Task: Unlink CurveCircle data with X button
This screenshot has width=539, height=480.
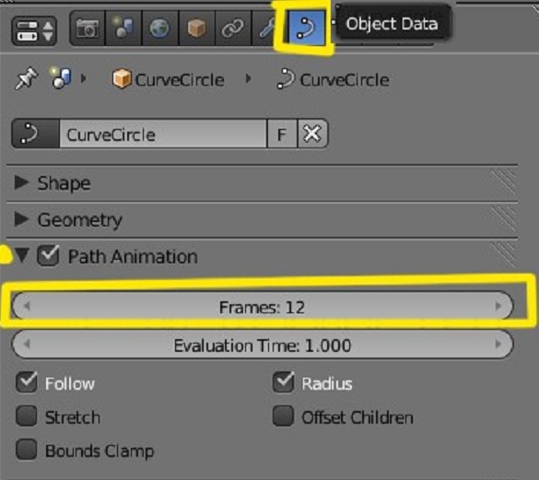Action: [x=312, y=134]
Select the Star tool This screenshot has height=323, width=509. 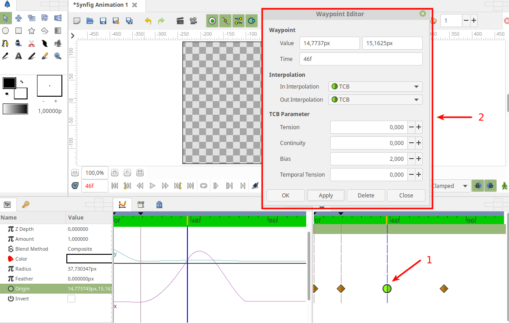[31, 30]
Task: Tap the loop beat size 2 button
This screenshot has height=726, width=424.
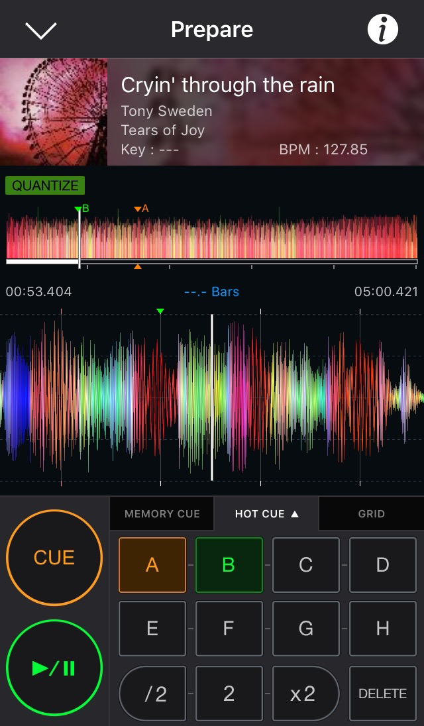Action: pyautogui.click(x=229, y=694)
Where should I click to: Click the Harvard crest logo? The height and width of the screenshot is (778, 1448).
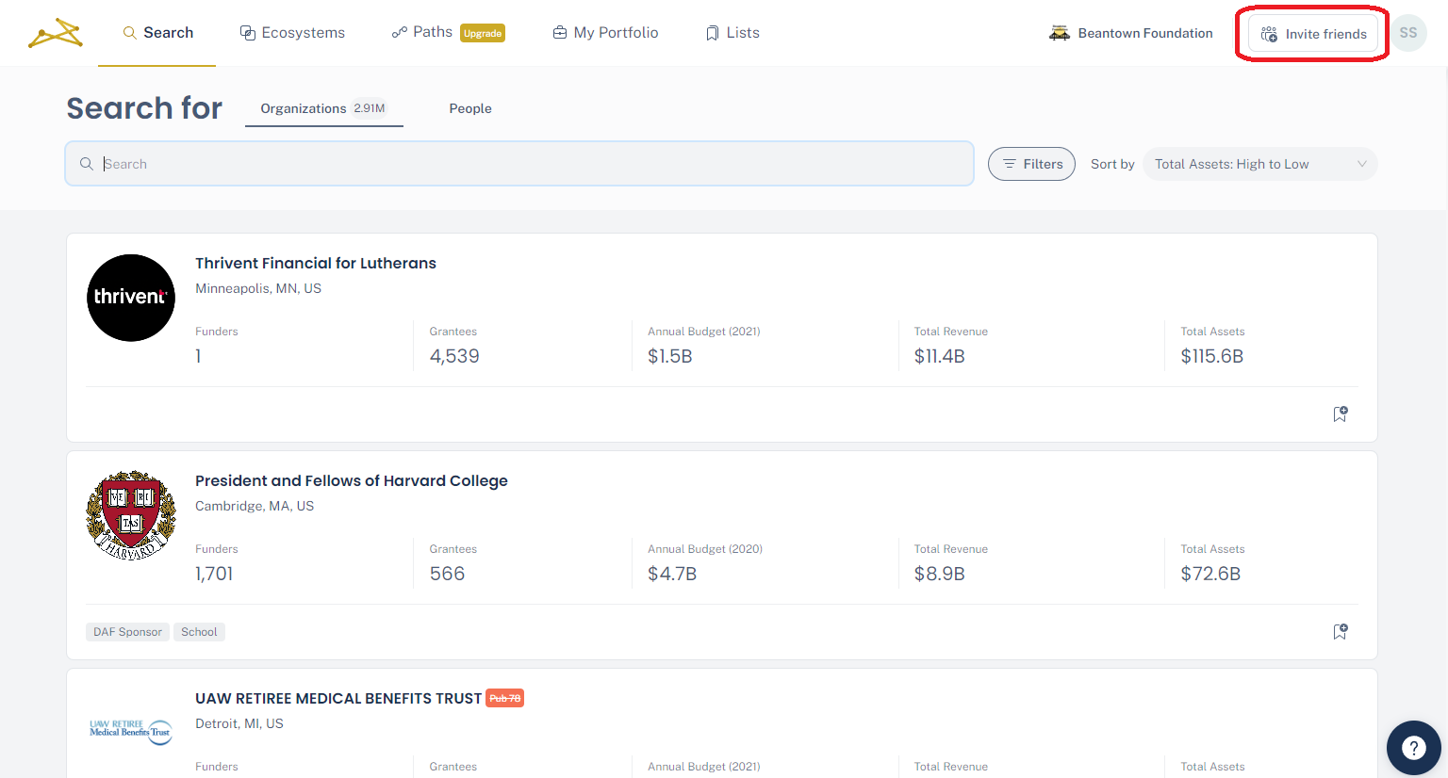[x=131, y=515]
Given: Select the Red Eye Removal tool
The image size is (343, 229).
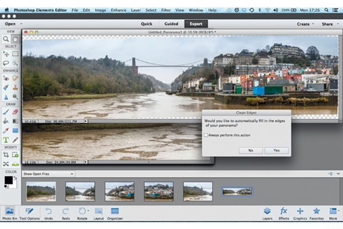Looking at the screenshot, I should [6, 77].
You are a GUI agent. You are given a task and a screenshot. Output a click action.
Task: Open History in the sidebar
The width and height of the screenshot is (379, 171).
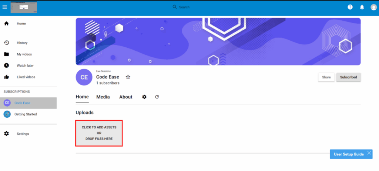point(22,43)
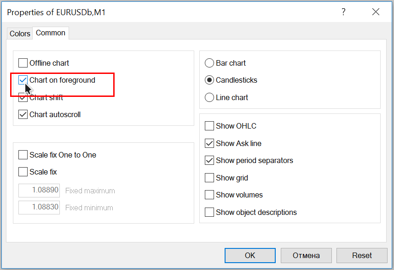394x270 pixels.
Task: Click the Reset button
Action: [362, 255]
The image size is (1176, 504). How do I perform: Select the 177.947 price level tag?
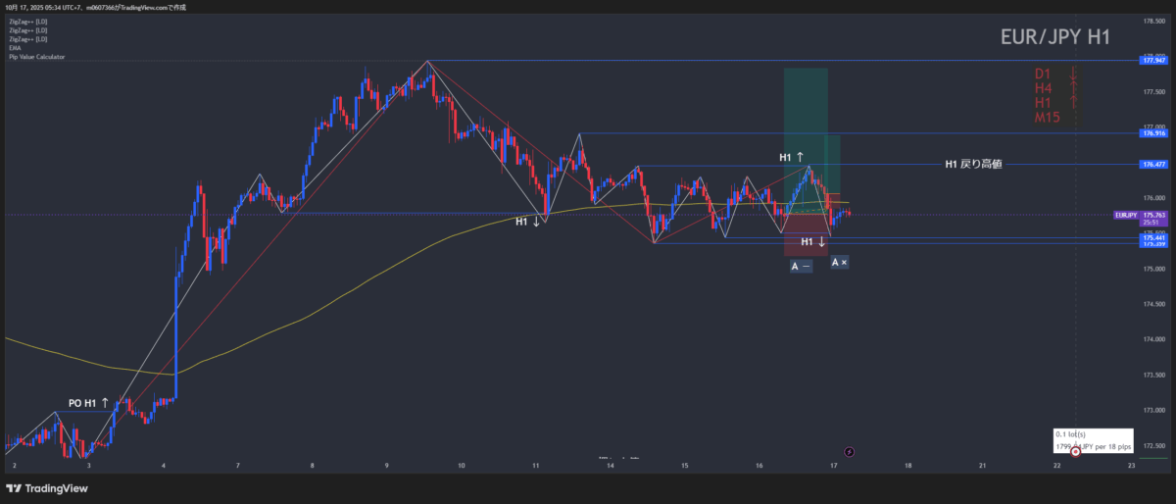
--------
• WHAT YOU NEED TO DO
Copy out the entries above word for word, beginning with the line that contains "Where should I" and continuing through the line that contains "Looking at the screenshot, I should [6, 77].". Include both of those lines, and omit the pictures from your answer.

• EXERCISE RESPONSE
Where should I click to: Click the Harvard crest logo? The height and width of the screenshot is (778, 1448).
[x=131, y=515]
Given: Select the Red Eye Removal tool
The image size is (343, 229).
Looking at the screenshot, I should [6, 77].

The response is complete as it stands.